▸ **Instructions to follow**:
Find the line containing "Instruction: Click the plus", then print it and each following line through the end of the records, exactly and with nothing added; leave out any pictures.

[Stored items from a collection]

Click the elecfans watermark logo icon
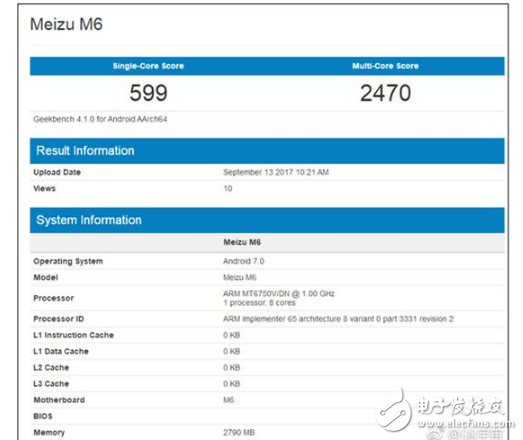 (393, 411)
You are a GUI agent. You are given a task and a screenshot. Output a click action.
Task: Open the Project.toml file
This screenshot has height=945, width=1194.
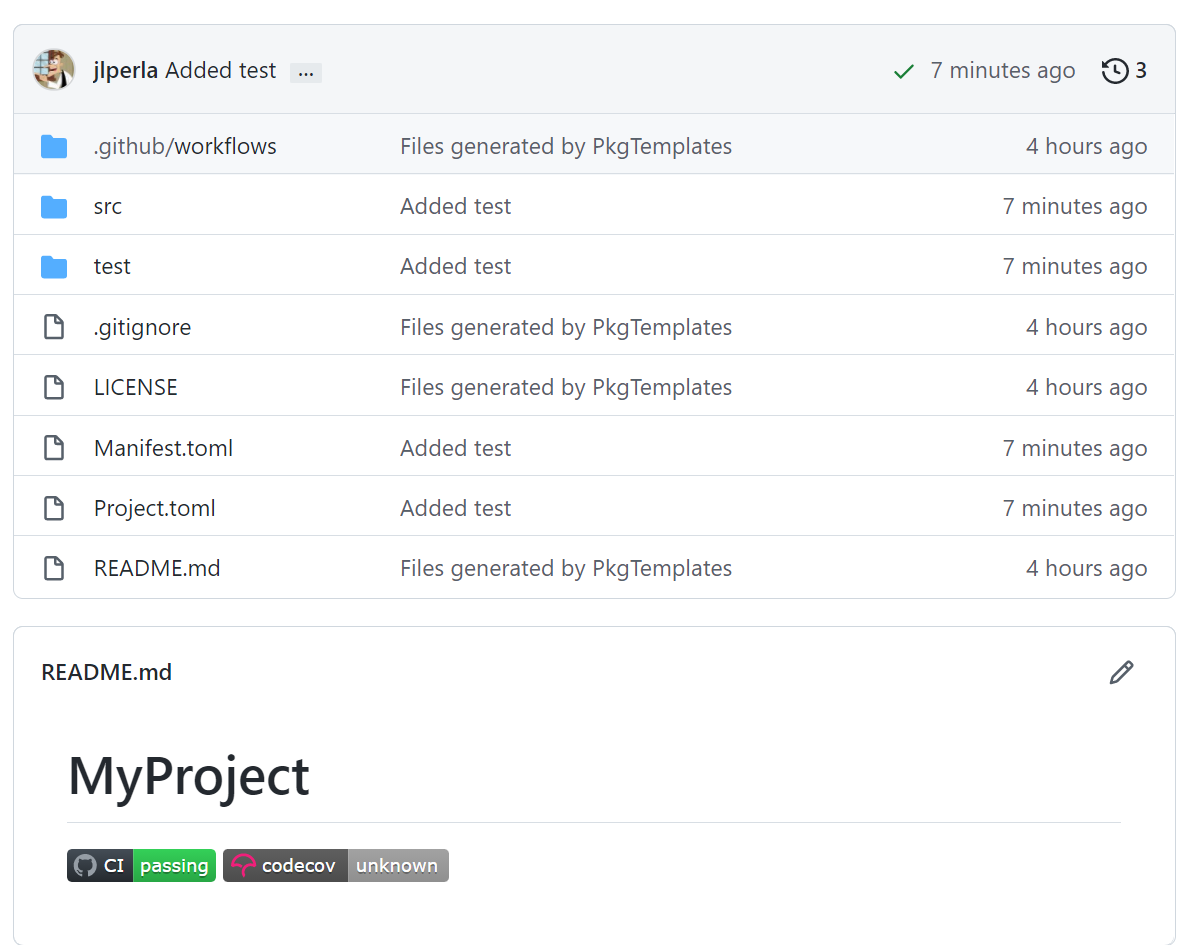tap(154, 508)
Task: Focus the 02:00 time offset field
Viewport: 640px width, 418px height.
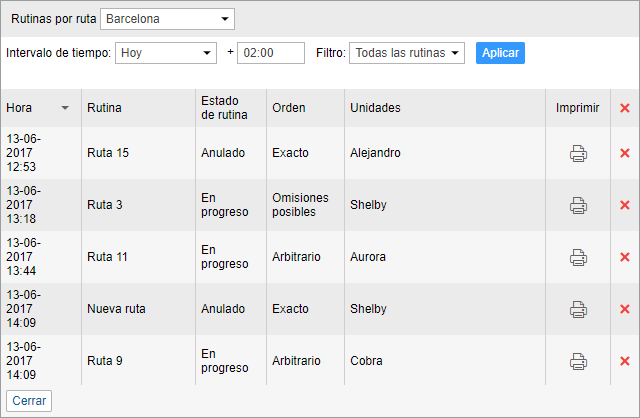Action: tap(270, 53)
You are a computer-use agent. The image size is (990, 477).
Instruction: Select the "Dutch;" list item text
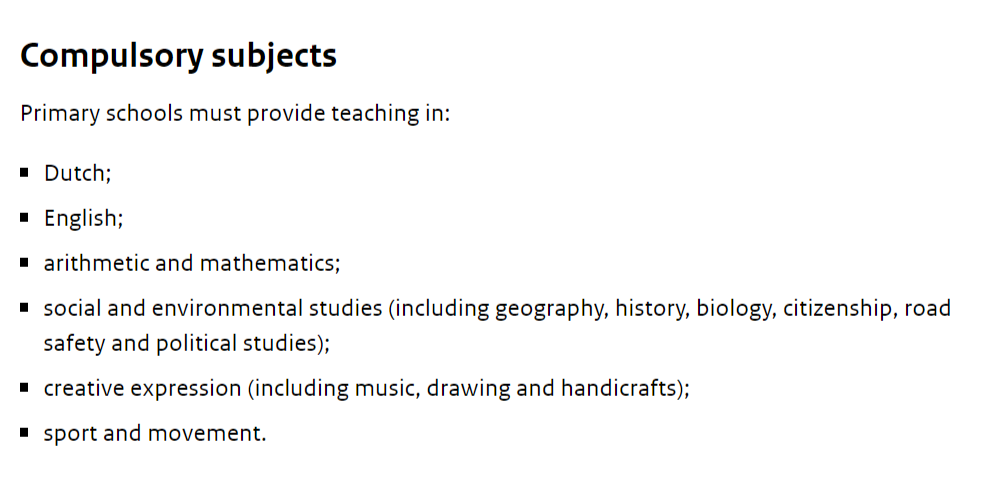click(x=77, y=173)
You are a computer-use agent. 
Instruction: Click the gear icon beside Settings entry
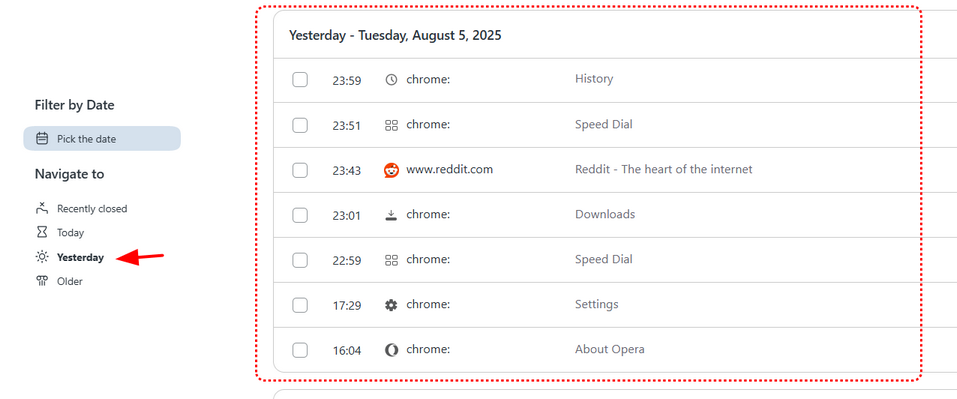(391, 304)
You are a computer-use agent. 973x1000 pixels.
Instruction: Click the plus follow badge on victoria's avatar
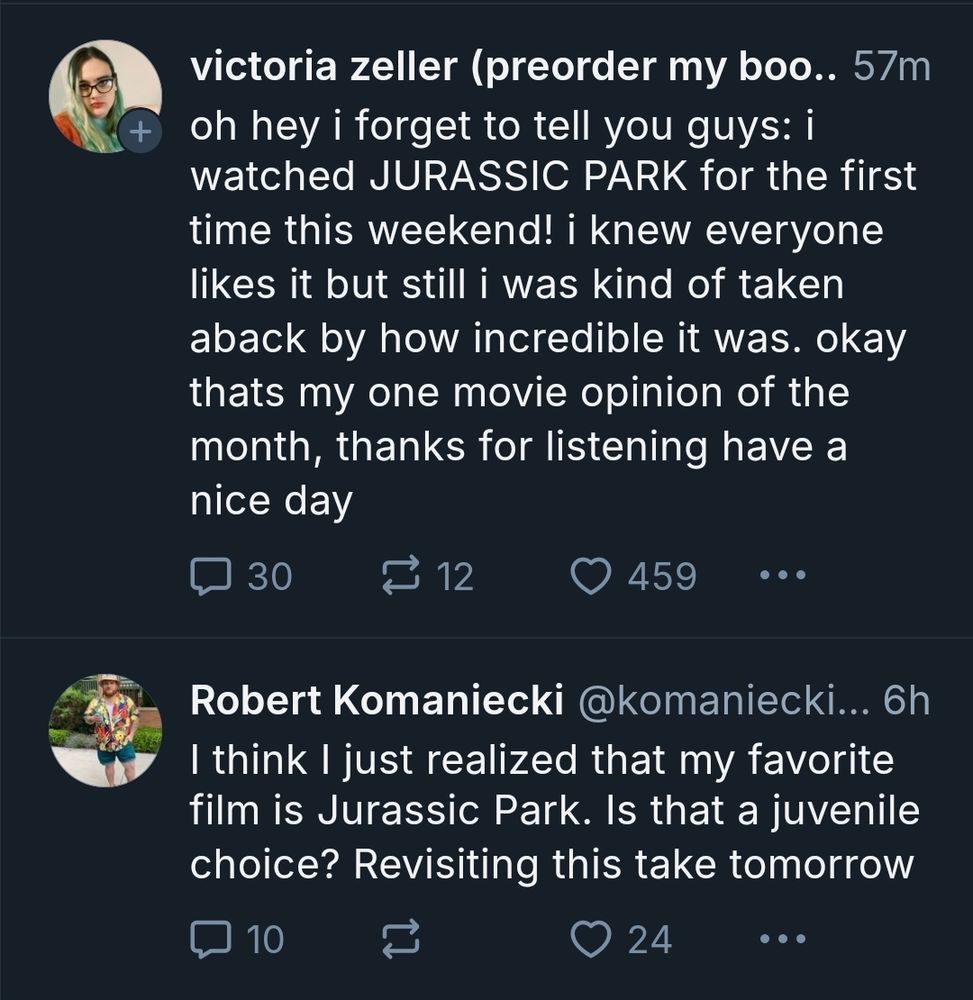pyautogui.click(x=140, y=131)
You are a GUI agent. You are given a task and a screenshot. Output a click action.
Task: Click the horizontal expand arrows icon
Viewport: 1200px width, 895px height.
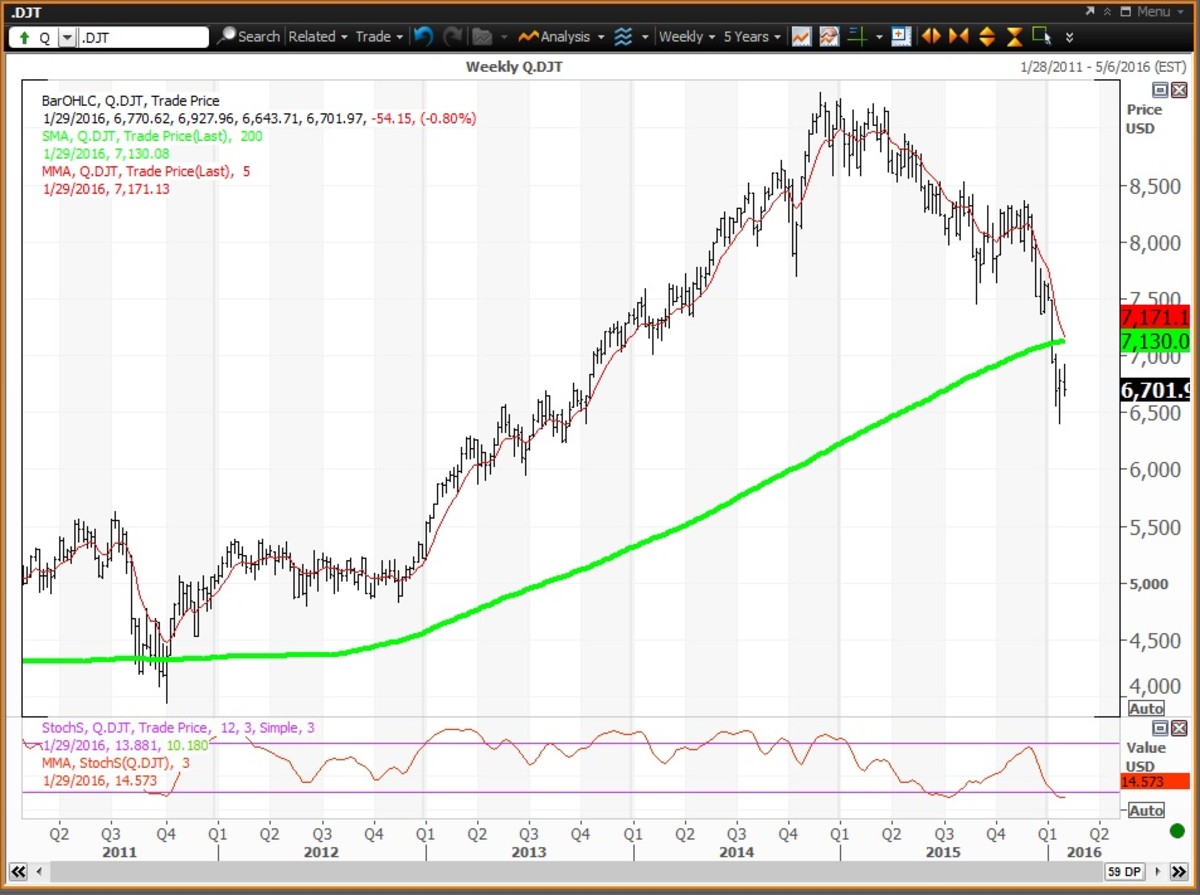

▸ **Answer for the task**:
Instruction: Click the plus follow badge on victoria's avatar
pyautogui.click(x=140, y=131)
You are a GUI agent. You are given a task and a screenshot. Output a click action.
Task: Click the horizontal expand arrows icon
Viewport: 1200px width, 895px height.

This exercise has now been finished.